2. Vibration Cooking: Or, The Travel Notes of a Geechee Girl (1970) by Vertamae Smart-Grosvenor

  • Context and Biography: Smart-Grosvenor grew up in South Carolina's Low Country, was fluent in Gullah, and engaged in cultural practices inspired by her African roots; she later moved to various urban centers, including Philadelphia.

  • Distinctive Form: The cookbook lacks traditional structure, blending personal narrative with recipes, autobiography, and political commentary. Notably, she states:

    • "When I cook, I never measure or weigh anything. I cook by vibration. I can tell by the look and smell of it. Do your thing your way."

  • Literary and Cultural Function:

    • First-Person Narrative: Revolutionary in framing her life experiences through meals.

    • Gullah/Geechee Identity: Reclaims a previously slurred term into one of cultural pride.

    • African Diasporic Consciousness: Connects Low Country cuisine to historical African practices, highlighting a connection with African diasporic heritage.

    • Unabashed First-Person: Maintains unconventional linguistic choices to reflect authenticity.

Key Theoretical Concepts in Zafar's Analysis

Signifying and Literary Revision

  • Utilizes Gates Jr.'s concept of "signifying":

    • Smart-Grosvenor engages in a "double-voiced" revision of white gourmet dishes (e.g., displacing crepes with hoe cakes).

  • Through this culinary revisionism, she asserts Black women's expertise in all culinary matters, including traditionally white cuisines.

Recipe Collections as Autobiography and History

  • Both cookbooks illustrate a "double function" where:

    • They serve as personal narratives and with broader social implications as collective histories.

    • They include reminiscences and biographical sketches that convey food as a narrative of identity.

The Lived Experience of Class and Generational Difference

  • Both texts celebrate African American culinary traditions but exhibit class distinctions:

    • The Dardens advocate for respectability from their educated background.

    • Smart-Grosvenor emphasizes experiential knowledge tied to cultural movements.

Major Themes

  1. Challenging Stereotypes: Both cookbooks actively resist dehumanizing stereotypes of Black women in culinary contexts.

  2. Food as Political Act: Connects culinary practices with the ideologies from the Civil Rights and Black Power movements, containing explicit calls for freedom and resistance.

  3. Family Memory and Cultural Continuity: Uses recipes to bridge generational gaps and preserve family identities and histories.

  4. Gender, Labor, and Respectability: Addresses the historical confinement of Black women's labor and reclaims it as creative knowledge.

  5. Individual Agency and Authorship: Both authors present their voices as authorities in their culinary narratives against the backdrop of stereotype-driven histories.
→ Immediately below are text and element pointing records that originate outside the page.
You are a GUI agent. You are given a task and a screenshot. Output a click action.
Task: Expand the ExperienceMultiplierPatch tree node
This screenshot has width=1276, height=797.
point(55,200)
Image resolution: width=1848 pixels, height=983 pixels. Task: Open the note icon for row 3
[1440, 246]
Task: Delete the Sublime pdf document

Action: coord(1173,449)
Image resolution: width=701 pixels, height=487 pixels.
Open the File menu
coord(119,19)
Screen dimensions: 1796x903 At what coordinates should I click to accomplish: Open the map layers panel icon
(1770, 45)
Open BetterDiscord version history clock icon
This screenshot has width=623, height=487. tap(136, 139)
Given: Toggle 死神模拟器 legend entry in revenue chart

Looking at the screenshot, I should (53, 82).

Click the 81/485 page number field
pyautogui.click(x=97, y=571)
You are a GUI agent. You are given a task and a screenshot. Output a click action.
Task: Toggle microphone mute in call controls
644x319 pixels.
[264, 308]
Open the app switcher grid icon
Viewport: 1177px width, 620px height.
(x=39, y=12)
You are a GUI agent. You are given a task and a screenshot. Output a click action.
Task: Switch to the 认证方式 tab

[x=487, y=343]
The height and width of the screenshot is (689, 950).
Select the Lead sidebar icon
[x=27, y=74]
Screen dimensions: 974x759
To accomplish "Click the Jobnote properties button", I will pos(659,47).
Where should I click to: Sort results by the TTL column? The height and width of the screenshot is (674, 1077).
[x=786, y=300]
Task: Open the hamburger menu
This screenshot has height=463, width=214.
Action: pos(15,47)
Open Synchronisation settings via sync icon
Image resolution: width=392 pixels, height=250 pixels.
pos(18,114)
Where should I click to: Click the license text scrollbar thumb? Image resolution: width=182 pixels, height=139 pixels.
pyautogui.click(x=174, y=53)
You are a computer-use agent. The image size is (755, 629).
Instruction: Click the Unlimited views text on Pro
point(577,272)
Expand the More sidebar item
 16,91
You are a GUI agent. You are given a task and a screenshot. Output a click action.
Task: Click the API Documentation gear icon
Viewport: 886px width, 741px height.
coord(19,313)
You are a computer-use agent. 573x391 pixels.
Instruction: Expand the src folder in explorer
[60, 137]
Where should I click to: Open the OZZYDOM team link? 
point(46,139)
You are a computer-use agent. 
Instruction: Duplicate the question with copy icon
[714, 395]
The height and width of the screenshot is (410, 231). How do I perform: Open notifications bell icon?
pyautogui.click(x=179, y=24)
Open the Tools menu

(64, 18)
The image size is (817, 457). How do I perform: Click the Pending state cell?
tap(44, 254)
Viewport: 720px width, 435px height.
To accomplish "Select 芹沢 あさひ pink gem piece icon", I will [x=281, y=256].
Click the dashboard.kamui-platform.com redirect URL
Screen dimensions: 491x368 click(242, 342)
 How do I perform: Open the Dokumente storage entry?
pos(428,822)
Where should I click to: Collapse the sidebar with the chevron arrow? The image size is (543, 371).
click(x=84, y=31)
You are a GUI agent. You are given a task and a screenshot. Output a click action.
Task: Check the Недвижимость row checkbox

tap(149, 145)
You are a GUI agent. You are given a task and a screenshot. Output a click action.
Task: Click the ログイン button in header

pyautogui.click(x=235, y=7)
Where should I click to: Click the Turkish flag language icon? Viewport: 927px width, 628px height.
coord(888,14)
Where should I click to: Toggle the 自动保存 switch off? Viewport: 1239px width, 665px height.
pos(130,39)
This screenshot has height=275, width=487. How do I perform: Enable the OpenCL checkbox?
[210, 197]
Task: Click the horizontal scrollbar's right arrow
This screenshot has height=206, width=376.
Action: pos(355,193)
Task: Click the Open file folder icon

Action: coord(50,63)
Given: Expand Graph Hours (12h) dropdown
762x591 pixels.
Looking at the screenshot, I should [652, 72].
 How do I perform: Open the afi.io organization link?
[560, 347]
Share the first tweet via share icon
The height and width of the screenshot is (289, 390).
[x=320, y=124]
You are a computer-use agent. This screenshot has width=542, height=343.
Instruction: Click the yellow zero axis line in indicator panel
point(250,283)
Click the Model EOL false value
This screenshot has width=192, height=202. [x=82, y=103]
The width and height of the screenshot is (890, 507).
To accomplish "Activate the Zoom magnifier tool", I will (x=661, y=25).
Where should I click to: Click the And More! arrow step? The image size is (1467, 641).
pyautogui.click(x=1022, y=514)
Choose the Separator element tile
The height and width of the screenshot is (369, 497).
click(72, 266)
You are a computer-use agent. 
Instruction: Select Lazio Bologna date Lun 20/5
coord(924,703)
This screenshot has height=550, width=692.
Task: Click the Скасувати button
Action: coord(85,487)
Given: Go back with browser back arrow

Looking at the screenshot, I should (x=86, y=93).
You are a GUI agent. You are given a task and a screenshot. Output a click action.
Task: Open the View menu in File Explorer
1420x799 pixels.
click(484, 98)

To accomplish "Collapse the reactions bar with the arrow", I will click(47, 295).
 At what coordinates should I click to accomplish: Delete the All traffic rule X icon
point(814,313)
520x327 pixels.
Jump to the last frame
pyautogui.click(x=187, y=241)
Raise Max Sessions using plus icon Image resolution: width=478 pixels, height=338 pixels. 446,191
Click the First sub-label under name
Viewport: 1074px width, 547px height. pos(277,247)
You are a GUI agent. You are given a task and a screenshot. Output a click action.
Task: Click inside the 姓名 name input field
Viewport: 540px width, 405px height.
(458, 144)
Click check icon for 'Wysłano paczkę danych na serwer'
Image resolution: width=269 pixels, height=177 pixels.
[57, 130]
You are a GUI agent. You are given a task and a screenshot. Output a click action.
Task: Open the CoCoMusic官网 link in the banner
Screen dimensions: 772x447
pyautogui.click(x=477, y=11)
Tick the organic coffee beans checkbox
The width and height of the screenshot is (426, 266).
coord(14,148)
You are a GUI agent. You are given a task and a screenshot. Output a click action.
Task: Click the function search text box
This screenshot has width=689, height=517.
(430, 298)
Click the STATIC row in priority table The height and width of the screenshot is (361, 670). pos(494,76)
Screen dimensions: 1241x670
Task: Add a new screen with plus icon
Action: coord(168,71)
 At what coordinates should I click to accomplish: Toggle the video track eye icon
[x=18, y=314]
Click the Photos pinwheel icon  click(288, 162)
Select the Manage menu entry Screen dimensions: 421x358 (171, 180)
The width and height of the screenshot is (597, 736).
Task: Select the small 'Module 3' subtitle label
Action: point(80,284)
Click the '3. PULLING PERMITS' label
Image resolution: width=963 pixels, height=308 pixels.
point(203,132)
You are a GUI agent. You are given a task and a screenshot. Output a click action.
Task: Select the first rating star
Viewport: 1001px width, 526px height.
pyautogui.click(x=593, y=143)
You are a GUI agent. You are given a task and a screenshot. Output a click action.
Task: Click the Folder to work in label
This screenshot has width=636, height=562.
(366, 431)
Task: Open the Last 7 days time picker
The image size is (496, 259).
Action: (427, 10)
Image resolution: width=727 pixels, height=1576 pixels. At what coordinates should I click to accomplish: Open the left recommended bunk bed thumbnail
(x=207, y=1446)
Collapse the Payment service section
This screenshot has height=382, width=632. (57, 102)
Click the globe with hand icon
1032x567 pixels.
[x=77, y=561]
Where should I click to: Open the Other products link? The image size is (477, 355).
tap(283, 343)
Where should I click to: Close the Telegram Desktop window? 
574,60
Historical and Cultural Context

  • These cookbooks are situated against the history of Black cookbook publishing:

    • Often tied to cultural reclamation and identity affirmation projects, especially post-1940s.

  • They emerge during a politically charged era, which allows for an exploration of self-determination and cultural pride.

Practical Functions

  • While offering practical recipes, both works intertwine autobiography and history, leading readers to engage with culinary traditions on deeper emotional and contextual levels.

Significance for Food Studies

  • Zafar's essay expands the appreciation of food studies, positing that cookbooks serve beyond mere recipes:

    • They encode histories, identities, and reflect political struggles.

  • Recognizes the use of food as a medium for marginalized voices to assert their narratives and reclaim agency, particularly among Black women.

Conclusion

  • "The Signifying Dish" encapsulates how Black women have reformulated narratives of their culinary practices into powerful autobiographical and historically anchored statements. The analyzed cookbooks show that food discourse can become a tool for liberty, heritage, and agency, allowing for the recognition of Black women's contributions to American culture.